Turmoil in Ukraine has caused instability in Russian stock markets, and has made investors uneasy about the region.
Capital outflows are a major concern, and the IMF estimates that in 2014, more than $100 billion will leave Russia.
The Russian government has estimated capital outflow in 2014 could reach between $70-80 billion. In the first 3 months of 2014, $50.6 billion trickled out of the Russian economy.
"The difficult situation and especially the uncertainty surrounding the geopolitical situation and follow up of sanctions and escalation of sanctions are weighing very negatively on the investment climate," Spilimbergo said.

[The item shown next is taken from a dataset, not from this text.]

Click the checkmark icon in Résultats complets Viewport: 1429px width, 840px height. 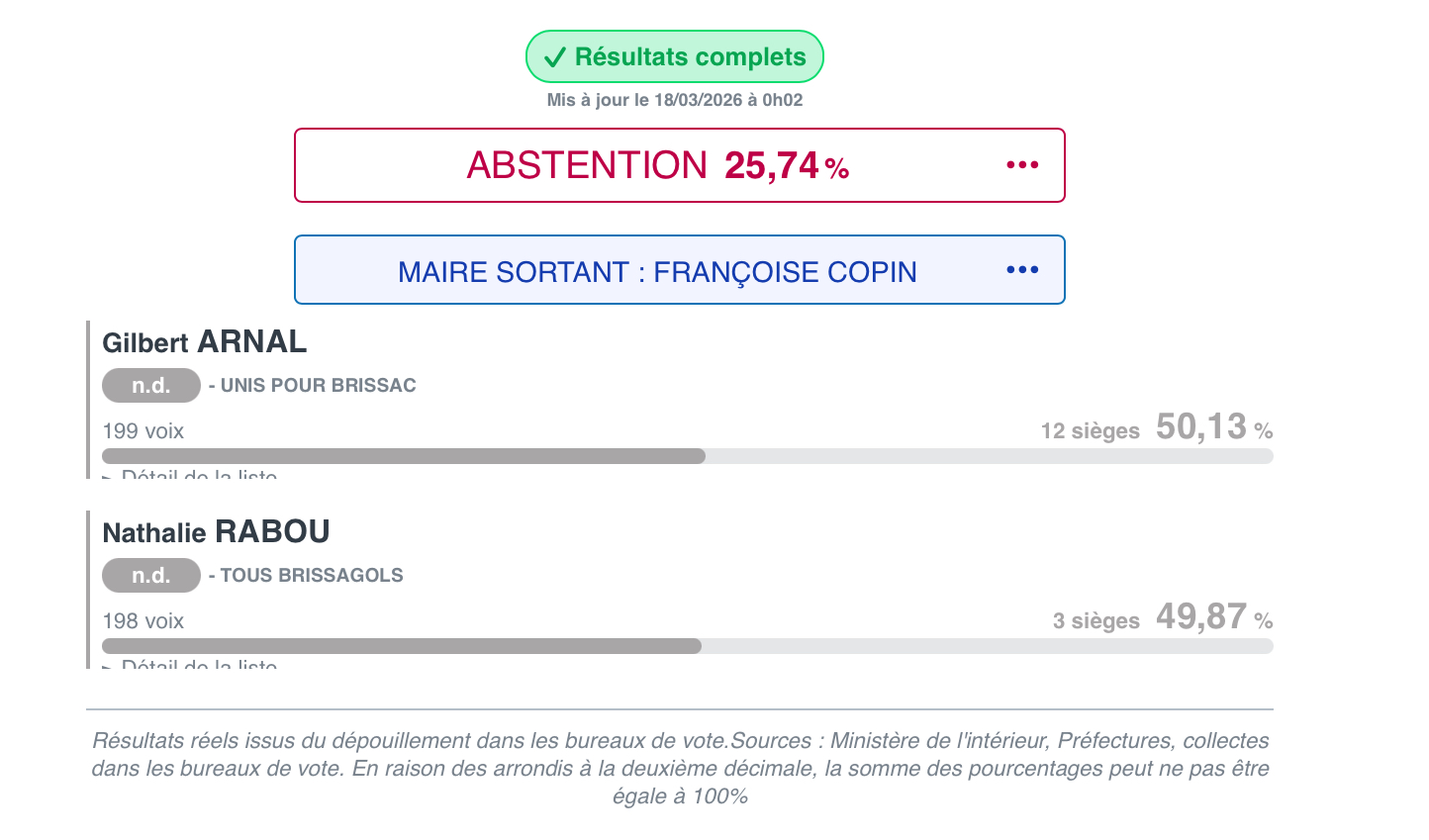click(555, 57)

However, high oil prices continue to have a stabilizing effect on the domestic economy and state finances. Oil and gas export revenues account for more than half of the Russian budget.
The Washington-based IMF said that in order for Russia to offset the impact of the geopolitical tension in Ukraine, the country must ensure macroeconomic stability.
The ruble has lost more than 9 percent against the dollar since the beginning of 2014. Last week Russia’s Central Bank unexpectedly raised its key interest rate in order to combat inflation. The IMF chief forecast that consumer prices would rise 6 percent in 2014.
Part of the reasons the ruble has fallen so ‘dramatically’ is because of the Central Bank’s decision to normalize the overvalued currency, which it wants to be free-floating by 2015, a goal the IMF supports.
Prime Minister Dmitry Medvedev said Russia faces ‘unprecedented’ economic challenges, but that sanctions will make Russia stronger.
Russian government officials believe the best case scenario for 2014 is zero growth.
The Ukraine crisis has pushed Russia to seek more cooperation with China and Asian neighbors, as well as to boost demand for domestic products.